• **Work task**
Could you output the complete listing given below exactly?

• **Records for processing**
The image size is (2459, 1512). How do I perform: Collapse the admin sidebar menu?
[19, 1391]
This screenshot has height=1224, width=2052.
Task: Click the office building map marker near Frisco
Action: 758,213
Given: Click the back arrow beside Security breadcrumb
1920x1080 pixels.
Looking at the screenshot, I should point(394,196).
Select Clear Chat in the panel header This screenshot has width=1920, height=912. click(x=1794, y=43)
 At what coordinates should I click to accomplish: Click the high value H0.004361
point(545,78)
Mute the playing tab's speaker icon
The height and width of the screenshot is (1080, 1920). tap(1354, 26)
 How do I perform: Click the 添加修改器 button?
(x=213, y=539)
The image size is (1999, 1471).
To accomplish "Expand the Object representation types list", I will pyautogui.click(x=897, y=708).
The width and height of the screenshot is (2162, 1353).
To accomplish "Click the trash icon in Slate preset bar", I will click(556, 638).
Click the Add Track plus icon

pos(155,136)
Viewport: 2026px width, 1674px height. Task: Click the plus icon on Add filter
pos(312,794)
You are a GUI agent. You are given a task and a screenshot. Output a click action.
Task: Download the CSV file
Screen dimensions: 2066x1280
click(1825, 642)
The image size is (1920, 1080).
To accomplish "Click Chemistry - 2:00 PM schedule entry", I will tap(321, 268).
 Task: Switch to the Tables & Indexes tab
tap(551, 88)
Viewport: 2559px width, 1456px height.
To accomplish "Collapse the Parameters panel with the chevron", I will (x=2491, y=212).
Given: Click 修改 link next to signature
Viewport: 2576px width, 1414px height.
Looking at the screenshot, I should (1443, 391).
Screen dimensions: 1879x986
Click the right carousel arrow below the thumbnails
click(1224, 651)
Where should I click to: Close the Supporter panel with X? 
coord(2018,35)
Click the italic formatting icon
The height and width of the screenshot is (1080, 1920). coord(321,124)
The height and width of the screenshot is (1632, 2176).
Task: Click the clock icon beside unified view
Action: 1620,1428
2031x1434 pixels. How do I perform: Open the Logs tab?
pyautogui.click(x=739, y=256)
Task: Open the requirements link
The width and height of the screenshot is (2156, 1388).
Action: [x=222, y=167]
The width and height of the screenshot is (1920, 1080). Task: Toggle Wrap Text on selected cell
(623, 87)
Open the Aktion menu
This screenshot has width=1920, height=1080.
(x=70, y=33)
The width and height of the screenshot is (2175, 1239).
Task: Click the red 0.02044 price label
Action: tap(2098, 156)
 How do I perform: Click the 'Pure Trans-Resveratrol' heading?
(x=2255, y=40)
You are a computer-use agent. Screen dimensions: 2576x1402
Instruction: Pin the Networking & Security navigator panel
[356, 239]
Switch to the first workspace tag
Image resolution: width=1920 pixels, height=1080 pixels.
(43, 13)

• **Task result**
The image size is (2459, 1512). How do I perform: Collapse the admin sidebar menu?
[19, 1391]
This screenshot has height=1224, width=2052.
Task: Click the office building map marker near Frisco
Action: 758,213
Given: Click the back arrow beside Security breadcrumb
1920x1080 pixels.
Looking at the screenshot, I should point(394,196).
Select Clear Chat in the panel header This screenshot has width=1920, height=912. click(x=1794, y=43)
 At what coordinates should I click to accomplish: Click the high value H0.004361
point(545,78)
Mute the playing tab's speaker icon
The height and width of the screenshot is (1080, 1920). tap(1354, 26)
 How do I perform: Click the 添加修改器 button?
(x=213, y=539)
The image size is (1999, 1471).
To accomplish "Expand the Object representation types list", I will pyautogui.click(x=897, y=708).
The width and height of the screenshot is (2162, 1353).
To accomplish "Click the trash icon in Slate preset bar", I will click(556, 638).
Click the Add Track plus icon

pos(155,136)
Viewport: 2026px width, 1674px height. Task: Click the plus icon on Add filter
pos(312,794)
You are a GUI agent. You are given a task and a screenshot. Output a click action.
Task: Download the CSV file
Screen dimensions: 2066x1280
click(1825, 642)
The image size is (1920, 1080).
To accomplish "Click Chemistry - 2:00 PM schedule entry", I will tap(321, 268).
 Task: Switch to the Tables & Indexes tab
tap(551, 88)
Viewport: 2559px width, 1456px height.
To accomplish "Collapse the Parameters panel with the chevron", I will (x=2491, y=212).
Given: Click 修改 link next to signature
Viewport: 2576px width, 1414px height.
Looking at the screenshot, I should (1443, 391).
Screen dimensions: 1879x986
Click the right carousel arrow below the thumbnails
click(1224, 651)
Where should I click to: Close the Supporter panel with X? 
coord(2018,35)
Click the italic formatting icon
The height and width of the screenshot is (1080, 1920). coord(321,124)
The height and width of the screenshot is (1632, 2176).
Task: Click the clock icon beside unified view
Action: 1620,1428
2031x1434 pixels. How do I perform: Open the Logs tab?
pyautogui.click(x=739, y=256)
Task: Open the requirements link
The width and height of the screenshot is (2156, 1388).
Action: [x=222, y=167]
The width and height of the screenshot is (1920, 1080). Task: Toggle Wrap Text on selected cell
(623, 87)
Open the Aktion menu
This screenshot has width=1920, height=1080.
(x=70, y=33)
The width and height of the screenshot is (2175, 1239).
Task: Click the red 0.02044 price label
Action: tap(2098, 156)
 How do I perform: Click the 'Pure Trans-Resveratrol' heading?
(x=2255, y=40)
You are a computer-use agent. Screen dimensions: 2576x1402
Instruction: Pin the Networking & Security navigator panel
[356, 239]
Switch to the first workspace tag
Image resolution: width=1920 pixels, height=1080 pixels.
(43, 13)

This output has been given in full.